FOCUS 1: natural gas reserves globally
According to BP’s Statistical Review of World, these were in 2020 the top 10 countries in the world in terms of gas reserves. The measurement is in trillions of cubic metres.
1. Russia: 37.4;
2. Iran: 32.1;
3. Qatar: 24.7;
4. Turkmenistan: 13.6;
5. United States: 12.6;
6. Venezuela: 6.3;
7. Saudi Arabia: 6.0;
8. United Arab Emirate: 5.9;
9. Nigeria: 5.5;
10. Algeria: 2.3
As experts point out, in the 20-year period encompassing 2000 – 2020, proven natural gas reserves increased by 1.5 trillion cubic feet. In 2019, world reserves peaked at just over 7 trillion cubic feet. 38% of these reserves are in the Near East.
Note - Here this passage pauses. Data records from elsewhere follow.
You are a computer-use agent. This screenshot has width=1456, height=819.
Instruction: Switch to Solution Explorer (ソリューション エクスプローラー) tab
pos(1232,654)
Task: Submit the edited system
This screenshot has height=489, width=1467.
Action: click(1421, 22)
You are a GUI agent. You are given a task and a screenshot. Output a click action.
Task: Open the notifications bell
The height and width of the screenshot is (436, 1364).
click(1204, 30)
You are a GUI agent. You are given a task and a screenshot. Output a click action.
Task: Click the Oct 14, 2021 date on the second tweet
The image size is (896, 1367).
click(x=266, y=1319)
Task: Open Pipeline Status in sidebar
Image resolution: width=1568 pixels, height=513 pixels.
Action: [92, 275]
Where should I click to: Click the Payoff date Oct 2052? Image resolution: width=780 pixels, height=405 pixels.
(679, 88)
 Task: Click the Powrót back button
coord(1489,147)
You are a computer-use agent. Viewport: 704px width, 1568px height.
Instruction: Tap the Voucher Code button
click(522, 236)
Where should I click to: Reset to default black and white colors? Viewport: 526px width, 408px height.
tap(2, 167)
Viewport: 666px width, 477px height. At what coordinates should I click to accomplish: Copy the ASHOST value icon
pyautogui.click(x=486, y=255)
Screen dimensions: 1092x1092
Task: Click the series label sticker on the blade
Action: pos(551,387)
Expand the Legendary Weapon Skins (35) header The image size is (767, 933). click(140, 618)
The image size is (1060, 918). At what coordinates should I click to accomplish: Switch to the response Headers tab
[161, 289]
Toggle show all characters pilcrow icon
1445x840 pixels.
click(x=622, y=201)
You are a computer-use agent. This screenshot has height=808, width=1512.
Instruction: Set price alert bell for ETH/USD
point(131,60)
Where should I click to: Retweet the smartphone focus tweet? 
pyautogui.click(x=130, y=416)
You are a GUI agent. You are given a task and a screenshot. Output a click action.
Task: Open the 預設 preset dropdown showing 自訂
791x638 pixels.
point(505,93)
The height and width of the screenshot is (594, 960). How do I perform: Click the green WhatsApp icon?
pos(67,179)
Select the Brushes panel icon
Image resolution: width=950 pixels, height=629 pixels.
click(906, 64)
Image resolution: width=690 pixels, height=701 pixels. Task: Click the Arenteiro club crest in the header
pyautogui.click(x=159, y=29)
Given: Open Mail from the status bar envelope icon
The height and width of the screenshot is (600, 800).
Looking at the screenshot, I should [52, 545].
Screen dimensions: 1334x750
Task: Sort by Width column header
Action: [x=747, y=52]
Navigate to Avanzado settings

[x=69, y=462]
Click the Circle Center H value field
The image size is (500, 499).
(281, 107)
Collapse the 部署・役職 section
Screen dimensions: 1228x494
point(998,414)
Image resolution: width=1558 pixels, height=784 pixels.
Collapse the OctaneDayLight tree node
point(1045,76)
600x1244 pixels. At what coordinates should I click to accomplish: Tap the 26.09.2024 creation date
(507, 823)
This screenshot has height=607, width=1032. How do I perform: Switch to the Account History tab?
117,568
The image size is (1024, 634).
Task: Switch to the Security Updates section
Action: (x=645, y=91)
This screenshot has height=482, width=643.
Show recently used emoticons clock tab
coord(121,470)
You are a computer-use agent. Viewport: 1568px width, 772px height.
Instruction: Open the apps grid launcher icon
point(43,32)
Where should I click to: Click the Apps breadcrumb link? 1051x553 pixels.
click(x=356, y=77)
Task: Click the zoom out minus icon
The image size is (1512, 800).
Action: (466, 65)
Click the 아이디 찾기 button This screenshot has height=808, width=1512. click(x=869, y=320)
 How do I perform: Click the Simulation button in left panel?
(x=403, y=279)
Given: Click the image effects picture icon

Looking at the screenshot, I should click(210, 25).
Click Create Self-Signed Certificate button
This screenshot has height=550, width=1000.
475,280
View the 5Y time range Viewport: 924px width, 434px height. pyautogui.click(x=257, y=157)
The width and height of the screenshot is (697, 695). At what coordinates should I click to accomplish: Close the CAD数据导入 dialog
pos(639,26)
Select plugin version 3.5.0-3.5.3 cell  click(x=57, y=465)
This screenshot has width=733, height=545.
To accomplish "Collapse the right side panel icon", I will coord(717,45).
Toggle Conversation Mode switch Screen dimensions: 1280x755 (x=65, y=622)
FOCUS 2: dependence on Russian gas
Germany is the European country most dependent on Russian gas. In 2020, Berlin imported about 65% of its natural gas from Russia, i.e. 42.6bn cubic metres. Italy was second, with 29.2bn cubic metres. Germany’s energy dependence on Moscow stems from the accident at Japan’s Fukushima nuclear power plant in March 2011. Berlin decided to get out of nuclear power and started the conversion of its power plants. It increases gas imports from Russia and reaches agreement on the Nord Stream pipeline. At the same time, it focuses on renewables, which now provide around 48% of its total energy. The second most dependent European country on Moscow’s gas is Italy. It imports 38% of the gas it consumes. This dependence has increased over the years: in 2012 it was 30%. Italy imports 95% of the gas it consumes, about 72 billion cubic metres. Rome has decided to raise the level of its domestic natural gas production and at the same time has made agreements to increase imports from Algeria, Egypt, the Republic of Congo and Angola. In Europe, Austria, Hungary, Slovenia, and Slovakia obtain about 60% of their natural gas from Russia.